*WHAT IS EXPECTED*
Quote the passage of the adventure recommendations below from "Next are a pair" to "being. Originally designed for AD&D.", word for word.

*SELECTION*
First to mind, with the Iron Gods AP looming, is the excellent Expedition to the Barrier Peaks. Deadly, slightly (ok, more than slightly) crazy, and lots of fun, this adventure blends sci-fi elements in so if that's a turn off for your group you probably want to steer clear. Originally designed for AD&D.

Next are a pair of classic linked modules that make for pretty decent adventure paths when run together, Scourge of the Slavelords (A1-A4) and the massive Queen of the Spiders (GDQ 1-7). In the first your party works to stop the predation of slavers, and features a very challenging but fun (for some) 4th adventure. If your players get twitchy when you do things like sunder, use rust monsters, or otherwise separate their characters from their belongings, they might be less than pleased with the path of the modules towards the end (in which case I'd say run it and wrap up early, you'll know when). In the second the characters fight raiding giants before finding out that a worse evil is behind it all, potentially culminating in an epic showdown with a powerful demonic being. Originally designed for AD&D.

*Element and text position data*
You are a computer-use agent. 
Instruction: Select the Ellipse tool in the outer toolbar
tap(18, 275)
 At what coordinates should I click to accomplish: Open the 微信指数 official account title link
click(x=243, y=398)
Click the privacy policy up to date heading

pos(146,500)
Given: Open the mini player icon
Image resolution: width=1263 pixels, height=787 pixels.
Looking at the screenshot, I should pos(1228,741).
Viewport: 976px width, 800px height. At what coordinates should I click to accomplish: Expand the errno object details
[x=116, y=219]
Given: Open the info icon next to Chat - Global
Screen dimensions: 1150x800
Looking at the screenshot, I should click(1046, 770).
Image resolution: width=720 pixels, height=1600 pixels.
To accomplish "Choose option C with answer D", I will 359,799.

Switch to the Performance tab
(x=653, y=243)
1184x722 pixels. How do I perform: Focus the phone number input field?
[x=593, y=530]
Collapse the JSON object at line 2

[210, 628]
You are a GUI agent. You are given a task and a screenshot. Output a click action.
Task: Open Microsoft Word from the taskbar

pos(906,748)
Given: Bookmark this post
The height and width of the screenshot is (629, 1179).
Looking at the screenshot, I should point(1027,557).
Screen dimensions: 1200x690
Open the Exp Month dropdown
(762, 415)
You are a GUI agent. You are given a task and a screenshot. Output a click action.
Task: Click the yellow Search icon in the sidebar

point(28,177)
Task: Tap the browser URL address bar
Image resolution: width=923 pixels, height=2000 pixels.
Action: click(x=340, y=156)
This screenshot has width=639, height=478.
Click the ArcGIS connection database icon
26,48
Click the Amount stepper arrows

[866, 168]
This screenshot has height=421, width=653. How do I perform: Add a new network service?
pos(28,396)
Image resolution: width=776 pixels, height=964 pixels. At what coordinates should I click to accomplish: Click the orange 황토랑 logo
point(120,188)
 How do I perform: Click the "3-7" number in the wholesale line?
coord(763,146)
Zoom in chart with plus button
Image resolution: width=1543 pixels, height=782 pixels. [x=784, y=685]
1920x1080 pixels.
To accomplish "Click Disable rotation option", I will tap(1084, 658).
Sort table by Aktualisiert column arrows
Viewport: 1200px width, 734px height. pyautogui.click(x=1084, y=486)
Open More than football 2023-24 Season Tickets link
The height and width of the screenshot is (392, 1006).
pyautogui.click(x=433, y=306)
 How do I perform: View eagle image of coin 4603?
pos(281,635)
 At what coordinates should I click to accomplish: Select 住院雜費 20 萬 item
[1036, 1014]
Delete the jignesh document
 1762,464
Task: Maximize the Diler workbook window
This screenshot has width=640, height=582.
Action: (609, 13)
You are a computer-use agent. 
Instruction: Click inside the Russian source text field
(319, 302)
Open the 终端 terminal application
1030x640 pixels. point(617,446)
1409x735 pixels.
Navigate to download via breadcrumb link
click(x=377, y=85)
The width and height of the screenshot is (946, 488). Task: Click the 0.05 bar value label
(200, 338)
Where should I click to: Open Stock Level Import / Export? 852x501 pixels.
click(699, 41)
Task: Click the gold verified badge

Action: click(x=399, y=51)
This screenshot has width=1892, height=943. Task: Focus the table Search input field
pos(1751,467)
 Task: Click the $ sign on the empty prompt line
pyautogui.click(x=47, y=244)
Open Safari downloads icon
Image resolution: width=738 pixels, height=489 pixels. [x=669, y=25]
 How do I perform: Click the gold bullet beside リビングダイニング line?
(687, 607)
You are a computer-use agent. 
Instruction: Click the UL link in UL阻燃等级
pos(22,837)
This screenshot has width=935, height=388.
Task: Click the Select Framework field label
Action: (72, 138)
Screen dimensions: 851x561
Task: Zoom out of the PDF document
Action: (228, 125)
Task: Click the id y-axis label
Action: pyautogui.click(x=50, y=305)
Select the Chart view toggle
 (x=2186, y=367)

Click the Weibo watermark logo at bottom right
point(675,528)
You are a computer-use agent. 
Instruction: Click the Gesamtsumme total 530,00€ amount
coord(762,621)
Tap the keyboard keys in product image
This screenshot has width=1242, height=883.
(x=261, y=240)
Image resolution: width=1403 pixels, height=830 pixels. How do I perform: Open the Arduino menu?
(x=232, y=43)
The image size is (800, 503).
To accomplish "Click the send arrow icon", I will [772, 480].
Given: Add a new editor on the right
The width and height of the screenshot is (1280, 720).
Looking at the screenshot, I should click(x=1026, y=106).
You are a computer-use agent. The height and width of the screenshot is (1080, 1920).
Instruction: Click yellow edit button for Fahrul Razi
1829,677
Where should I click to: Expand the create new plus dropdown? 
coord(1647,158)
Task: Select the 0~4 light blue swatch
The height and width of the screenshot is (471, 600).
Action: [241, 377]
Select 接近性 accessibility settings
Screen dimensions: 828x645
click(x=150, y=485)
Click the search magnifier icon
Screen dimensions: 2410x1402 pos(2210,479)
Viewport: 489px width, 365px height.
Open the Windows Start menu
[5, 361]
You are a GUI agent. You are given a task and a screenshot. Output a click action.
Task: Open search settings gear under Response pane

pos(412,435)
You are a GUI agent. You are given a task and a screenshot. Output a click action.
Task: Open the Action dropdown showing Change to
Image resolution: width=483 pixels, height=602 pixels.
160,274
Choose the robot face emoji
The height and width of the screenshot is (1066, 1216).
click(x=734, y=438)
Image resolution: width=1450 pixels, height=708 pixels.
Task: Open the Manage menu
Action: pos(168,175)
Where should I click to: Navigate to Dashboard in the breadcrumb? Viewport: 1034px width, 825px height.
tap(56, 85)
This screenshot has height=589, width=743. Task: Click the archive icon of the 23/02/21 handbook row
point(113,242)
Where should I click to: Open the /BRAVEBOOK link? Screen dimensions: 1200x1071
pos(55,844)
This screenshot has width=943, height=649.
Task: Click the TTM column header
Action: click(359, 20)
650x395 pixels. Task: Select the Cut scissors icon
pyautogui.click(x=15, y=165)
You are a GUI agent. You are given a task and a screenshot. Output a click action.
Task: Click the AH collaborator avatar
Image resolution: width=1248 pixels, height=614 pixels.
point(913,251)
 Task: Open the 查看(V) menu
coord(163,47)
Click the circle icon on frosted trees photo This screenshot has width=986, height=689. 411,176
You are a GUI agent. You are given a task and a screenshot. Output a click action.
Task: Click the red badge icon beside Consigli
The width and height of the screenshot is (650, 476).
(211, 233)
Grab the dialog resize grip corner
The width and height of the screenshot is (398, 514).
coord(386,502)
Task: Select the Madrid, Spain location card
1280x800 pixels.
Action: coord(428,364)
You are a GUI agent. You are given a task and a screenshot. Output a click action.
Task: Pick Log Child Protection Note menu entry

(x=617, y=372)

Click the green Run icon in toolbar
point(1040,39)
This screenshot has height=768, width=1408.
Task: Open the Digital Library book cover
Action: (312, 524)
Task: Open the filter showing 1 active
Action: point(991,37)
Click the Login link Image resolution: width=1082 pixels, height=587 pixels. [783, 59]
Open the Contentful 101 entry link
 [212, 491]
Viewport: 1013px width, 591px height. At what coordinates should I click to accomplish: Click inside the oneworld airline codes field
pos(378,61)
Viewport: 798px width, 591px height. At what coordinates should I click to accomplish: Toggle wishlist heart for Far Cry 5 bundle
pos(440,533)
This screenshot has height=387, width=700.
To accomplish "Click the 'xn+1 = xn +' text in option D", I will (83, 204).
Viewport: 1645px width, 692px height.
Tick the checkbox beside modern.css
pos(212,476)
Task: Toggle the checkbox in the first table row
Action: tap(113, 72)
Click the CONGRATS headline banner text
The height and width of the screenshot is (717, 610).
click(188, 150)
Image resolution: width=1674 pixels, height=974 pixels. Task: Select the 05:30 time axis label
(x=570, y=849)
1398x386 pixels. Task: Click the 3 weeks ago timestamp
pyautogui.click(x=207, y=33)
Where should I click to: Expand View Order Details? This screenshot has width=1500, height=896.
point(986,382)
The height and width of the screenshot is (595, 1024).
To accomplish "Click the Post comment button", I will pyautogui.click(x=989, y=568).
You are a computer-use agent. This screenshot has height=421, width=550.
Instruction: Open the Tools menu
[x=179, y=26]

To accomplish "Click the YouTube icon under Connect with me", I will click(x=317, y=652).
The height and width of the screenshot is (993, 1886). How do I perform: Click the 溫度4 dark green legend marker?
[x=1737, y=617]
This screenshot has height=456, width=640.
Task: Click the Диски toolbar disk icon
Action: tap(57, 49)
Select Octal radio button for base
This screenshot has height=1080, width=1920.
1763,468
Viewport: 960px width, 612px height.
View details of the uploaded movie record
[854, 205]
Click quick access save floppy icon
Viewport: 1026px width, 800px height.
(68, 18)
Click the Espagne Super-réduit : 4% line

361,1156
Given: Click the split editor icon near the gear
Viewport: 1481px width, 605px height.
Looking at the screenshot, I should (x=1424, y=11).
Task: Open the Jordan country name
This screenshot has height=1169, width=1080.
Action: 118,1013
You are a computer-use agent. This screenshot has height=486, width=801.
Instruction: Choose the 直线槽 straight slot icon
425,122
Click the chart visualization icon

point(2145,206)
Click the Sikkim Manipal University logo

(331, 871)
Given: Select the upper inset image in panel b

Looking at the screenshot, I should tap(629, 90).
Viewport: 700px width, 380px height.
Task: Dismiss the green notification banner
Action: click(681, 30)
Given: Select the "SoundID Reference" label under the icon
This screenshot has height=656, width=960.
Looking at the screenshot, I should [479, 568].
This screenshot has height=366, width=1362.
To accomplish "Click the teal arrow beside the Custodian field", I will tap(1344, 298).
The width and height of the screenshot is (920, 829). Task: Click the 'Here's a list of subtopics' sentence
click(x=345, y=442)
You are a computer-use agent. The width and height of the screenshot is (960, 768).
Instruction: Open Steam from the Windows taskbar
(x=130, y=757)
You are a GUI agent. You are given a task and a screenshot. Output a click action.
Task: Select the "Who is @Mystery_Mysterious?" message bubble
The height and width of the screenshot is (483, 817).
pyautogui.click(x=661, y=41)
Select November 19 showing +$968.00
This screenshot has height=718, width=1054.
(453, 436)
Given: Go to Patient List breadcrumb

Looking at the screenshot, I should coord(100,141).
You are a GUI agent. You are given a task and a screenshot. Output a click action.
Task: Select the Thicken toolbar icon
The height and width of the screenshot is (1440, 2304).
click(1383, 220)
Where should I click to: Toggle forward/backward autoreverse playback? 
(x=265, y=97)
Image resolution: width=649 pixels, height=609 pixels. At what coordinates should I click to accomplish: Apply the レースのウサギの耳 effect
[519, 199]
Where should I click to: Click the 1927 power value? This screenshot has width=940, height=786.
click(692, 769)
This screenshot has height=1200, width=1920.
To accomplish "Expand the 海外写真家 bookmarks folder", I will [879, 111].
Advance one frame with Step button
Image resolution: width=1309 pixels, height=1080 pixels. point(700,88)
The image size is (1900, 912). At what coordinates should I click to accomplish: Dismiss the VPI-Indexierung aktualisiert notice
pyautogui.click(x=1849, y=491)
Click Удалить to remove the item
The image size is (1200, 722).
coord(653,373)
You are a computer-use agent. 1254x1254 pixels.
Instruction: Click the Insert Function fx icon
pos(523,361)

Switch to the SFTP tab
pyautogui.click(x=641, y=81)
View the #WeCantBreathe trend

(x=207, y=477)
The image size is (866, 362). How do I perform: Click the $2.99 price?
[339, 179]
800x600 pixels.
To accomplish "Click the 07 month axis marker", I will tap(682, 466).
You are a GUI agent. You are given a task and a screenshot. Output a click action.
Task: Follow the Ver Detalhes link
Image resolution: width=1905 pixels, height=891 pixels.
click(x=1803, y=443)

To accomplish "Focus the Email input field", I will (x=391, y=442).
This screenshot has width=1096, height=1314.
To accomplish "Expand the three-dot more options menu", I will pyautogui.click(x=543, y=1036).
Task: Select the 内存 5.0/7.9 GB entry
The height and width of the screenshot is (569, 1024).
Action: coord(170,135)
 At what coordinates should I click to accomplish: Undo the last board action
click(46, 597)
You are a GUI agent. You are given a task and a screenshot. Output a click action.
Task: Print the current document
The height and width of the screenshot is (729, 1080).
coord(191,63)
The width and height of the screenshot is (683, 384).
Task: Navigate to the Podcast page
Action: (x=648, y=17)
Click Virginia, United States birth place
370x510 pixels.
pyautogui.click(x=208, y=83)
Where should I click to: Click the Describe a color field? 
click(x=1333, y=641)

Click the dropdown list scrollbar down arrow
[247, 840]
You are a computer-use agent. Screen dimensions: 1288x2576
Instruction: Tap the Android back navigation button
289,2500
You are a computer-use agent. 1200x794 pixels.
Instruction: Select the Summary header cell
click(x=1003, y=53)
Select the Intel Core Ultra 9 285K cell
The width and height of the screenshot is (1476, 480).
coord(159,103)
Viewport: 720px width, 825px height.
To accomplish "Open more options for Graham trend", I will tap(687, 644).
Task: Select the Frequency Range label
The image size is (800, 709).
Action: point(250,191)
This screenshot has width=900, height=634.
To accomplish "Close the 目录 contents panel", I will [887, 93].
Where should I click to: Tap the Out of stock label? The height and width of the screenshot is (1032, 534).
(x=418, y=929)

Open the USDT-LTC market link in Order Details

*SOLUTION TO THE EXERCISE*
Next are a pair of classic linked modules that make for pretty decent adventure paths when run together, Scourge of the Slavelords (A1-A4) and the massive Queen of the Spiders (GDQ 1-7). In the first your party works to stop the predation of slavers, and features a very challenging but fun (for some) 4th adventure. If your players get twitchy when you do things like sunder, use rust monsters, or otherwise separate their characters from their belongings, they might be less than pleased with the path of the modules towards the end (in which case I'd say run it and wrap up early, you'll know when). In the second the characters fight raiding giants before finding out that a worse evil is behind it all, potentially culminating in an epic showdown with a powerful demonic being. Originally designed for AD&D.